• **Task objective**
When you print the records, keep every line identical to the original.
++++++++++
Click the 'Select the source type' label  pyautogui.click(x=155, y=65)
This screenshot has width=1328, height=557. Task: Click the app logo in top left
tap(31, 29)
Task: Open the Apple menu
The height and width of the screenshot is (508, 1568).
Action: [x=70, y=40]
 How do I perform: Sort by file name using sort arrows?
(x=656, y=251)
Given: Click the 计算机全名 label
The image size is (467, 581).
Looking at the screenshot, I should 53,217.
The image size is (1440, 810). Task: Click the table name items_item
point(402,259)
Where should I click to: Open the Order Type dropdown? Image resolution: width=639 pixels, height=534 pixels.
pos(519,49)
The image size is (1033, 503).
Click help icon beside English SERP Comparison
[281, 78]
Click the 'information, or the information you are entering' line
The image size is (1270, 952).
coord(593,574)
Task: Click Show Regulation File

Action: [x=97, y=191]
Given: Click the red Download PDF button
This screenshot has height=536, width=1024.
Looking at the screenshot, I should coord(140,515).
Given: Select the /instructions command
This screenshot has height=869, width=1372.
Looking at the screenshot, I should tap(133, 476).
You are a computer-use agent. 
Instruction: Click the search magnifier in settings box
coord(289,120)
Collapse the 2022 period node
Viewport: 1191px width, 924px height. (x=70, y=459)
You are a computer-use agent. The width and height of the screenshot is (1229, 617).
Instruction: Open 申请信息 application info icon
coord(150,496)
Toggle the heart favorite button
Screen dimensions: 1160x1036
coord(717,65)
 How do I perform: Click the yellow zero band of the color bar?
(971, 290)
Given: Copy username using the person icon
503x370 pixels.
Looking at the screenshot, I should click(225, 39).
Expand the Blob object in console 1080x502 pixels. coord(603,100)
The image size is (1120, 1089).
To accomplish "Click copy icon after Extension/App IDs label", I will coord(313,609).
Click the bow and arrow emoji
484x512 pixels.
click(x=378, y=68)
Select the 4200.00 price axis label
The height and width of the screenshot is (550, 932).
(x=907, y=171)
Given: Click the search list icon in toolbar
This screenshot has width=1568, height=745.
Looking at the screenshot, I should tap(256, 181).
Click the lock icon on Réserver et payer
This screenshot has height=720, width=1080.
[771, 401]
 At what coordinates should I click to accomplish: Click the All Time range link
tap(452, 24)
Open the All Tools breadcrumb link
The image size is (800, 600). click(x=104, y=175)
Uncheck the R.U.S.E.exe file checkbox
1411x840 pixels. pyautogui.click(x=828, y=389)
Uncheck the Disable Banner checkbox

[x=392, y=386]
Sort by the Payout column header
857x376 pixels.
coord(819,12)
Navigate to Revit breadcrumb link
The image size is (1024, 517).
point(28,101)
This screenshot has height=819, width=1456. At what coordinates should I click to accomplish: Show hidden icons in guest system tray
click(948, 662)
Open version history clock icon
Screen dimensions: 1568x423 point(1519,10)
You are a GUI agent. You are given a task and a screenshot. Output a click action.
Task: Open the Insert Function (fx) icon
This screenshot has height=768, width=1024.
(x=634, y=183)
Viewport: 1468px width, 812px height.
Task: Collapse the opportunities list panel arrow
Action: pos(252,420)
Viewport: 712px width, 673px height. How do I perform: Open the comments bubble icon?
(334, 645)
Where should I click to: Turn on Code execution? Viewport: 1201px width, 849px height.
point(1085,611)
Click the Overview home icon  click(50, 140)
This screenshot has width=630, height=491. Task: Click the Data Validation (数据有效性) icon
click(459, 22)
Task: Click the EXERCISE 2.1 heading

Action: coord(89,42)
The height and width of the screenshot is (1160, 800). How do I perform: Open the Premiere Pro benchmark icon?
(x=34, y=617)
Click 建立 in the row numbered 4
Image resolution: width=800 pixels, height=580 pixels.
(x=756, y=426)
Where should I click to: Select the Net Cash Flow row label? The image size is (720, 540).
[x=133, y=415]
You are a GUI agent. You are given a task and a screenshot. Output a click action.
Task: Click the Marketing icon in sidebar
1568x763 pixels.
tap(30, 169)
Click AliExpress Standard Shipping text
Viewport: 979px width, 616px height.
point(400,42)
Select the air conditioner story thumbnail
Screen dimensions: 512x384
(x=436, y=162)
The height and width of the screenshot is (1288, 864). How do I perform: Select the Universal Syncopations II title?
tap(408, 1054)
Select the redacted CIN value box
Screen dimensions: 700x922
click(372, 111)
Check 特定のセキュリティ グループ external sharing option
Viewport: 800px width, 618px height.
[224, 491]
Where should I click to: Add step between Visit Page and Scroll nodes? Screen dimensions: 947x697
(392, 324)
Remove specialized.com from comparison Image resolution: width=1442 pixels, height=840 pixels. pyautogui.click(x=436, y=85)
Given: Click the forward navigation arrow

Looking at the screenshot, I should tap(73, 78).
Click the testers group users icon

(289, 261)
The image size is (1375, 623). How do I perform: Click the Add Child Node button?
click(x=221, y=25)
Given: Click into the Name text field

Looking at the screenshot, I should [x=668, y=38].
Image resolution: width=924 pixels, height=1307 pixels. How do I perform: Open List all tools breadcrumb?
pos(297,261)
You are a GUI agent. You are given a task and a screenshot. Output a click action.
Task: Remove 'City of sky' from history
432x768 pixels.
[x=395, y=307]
++++++++++
• **Solution to this exercise**
Click the 'Select the source type' label  pyautogui.click(x=155, y=65)
This screenshot has width=1328, height=557. Task: Click the app logo in top left
tap(31, 29)
Task: Open the Apple menu
The height and width of the screenshot is (508, 1568).
Action: [x=70, y=40]
 How do I perform: Sort by file name using sort arrows?
(x=656, y=251)
Given: Click the 计算机全名 label
The image size is (467, 581).
Looking at the screenshot, I should 53,217.
The image size is (1440, 810). Task: Click the table name items_item
point(402,259)
Where should I click to: Open the Order Type dropdown? Image resolution: width=639 pixels, height=534 pixels.
pos(519,49)
The image size is (1033, 503).
Click help icon beside English SERP Comparison
[281, 78]
Click the 'information, or the information you are entering' line
The image size is (1270, 952).
coord(593,574)
Task: Click Show Regulation File

Action: [x=97, y=191]
Given: Click the red Download PDF button
This screenshot has height=536, width=1024.
Looking at the screenshot, I should coord(140,515).
Given: Select the /instructions command
This screenshot has height=869, width=1372.
Looking at the screenshot, I should tap(133, 476).
You are a computer-use agent. 
Instruction: Click the search magnifier in settings box
coord(289,120)
Collapse the 2022 period node
Viewport: 1191px width, 924px height. (x=70, y=459)
You are a computer-use agent. The width and height of the screenshot is (1229, 617).
Instruction: Open 申请信息 application info icon
coord(150,496)
Toggle the heart favorite button
Screen dimensions: 1160x1036
coord(717,65)
 How do I perform: Click the yellow zero band of the color bar?
(971, 290)
Given: Copy username using the person icon
503x370 pixels.
Looking at the screenshot, I should click(225, 39).
Expand the Blob object in console 1080x502 pixels. coord(603,100)
The image size is (1120, 1089).
To accomplish "Click copy icon after Extension/App IDs label", I will coord(313,609).
Click the bow and arrow emoji
484x512 pixels.
click(x=378, y=68)
Select the 4200.00 price axis label
The height and width of the screenshot is (550, 932).
(x=907, y=171)
Given: Click the search list icon in toolbar
This screenshot has width=1568, height=745.
Looking at the screenshot, I should tap(256, 181).
Click the lock icon on Réserver et payer
This screenshot has height=720, width=1080.
[771, 401]
 At what coordinates should I click to accomplish: Click the All Time range link
tap(452, 24)
Open the All Tools breadcrumb link
The image size is (800, 600). click(x=104, y=175)
Uncheck the R.U.S.E.exe file checkbox
1411x840 pixels. pyautogui.click(x=828, y=389)
Uncheck the Disable Banner checkbox

[x=392, y=386]
Sort by the Payout column header
857x376 pixels.
coord(819,12)
Navigate to Revit breadcrumb link
The image size is (1024, 517).
point(28,101)
This screenshot has height=819, width=1456. At what coordinates should I click to accomplish: Show hidden icons in guest system tray
click(948, 662)
Open version history clock icon
Screen dimensions: 1568x423 point(1519,10)
You are a GUI agent. You are given a task and a screenshot. Output a click action.
Task: Open the Insert Function (fx) icon
This screenshot has height=768, width=1024.
(x=634, y=183)
Viewport: 1468px width, 812px height.
Task: Collapse the opportunities list panel arrow
Action: pos(252,420)
Viewport: 712px width, 673px height. How do I perform: Open the comments bubble icon?
(334, 645)
Where should I click to: Turn on Code execution? Viewport: 1201px width, 849px height.
point(1085,611)
Click the Overview home icon  click(50, 140)
This screenshot has width=630, height=491. Task: Click the Data Validation (数据有效性) icon
click(459, 22)
Task: Click the EXERCISE 2.1 heading

Action: coord(89,42)
The height and width of the screenshot is (1160, 800). How do I perform: Open the Premiere Pro benchmark icon?
(x=34, y=617)
Click 建立 in the row numbered 4
Image resolution: width=800 pixels, height=580 pixels.
(x=756, y=426)
Where should I click to: Select the Net Cash Flow row label? The image size is (720, 540).
[x=133, y=415]
You are a GUI agent. You are given a task and a screenshot. Output a click action.
Task: Click the Marketing icon in sidebar
1568x763 pixels.
tap(30, 169)
Click AliExpress Standard Shipping text
Viewport: 979px width, 616px height.
point(400,42)
Select the air conditioner story thumbnail
Screen dimensions: 512x384
(x=436, y=162)
The height and width of the screenshot is (1288, 864). How do I perform: Select the Universal Syncopations II title?
tap(408, 1054)
Select the redacted CIN value box
Screen dimensions: 700x922
click(372, 111)
Check 特定のセキュリティ グループ external sharing option
Viewport: 800px width, 618px height.
[224, 491]
Where should I click to: Add step between Visit Page and Scroll nodes? Screen dimensions: 947x697
(392, 324)
Remove specialized.com from comparison Image resolution: width=1442 pixels, height=840 pixels. pyautogui.click(x=436, y=85)
Given: Click the forward navigation arrow

Looking at the screenshot, I should tap(73, 78).
Click the testers group users icon

(289, 261)
The image size is (1375, 623). How do I perform: Click the Add Child Node button?
click(x=221, y=25)
Given: Click into the Name text field

Looking at the screenshot, I should [x=668, y=38].
Image resolution: width=924 pixels, height=1307 pixels. How do I perform: Open List all tools breadcrumb?
pos(297,261)
You are a GUI agent. You are given a task and a screenshot. Output a click action.
Task: Remove 'City of sky' from history
432x768 pixels.
[x=395, y=307]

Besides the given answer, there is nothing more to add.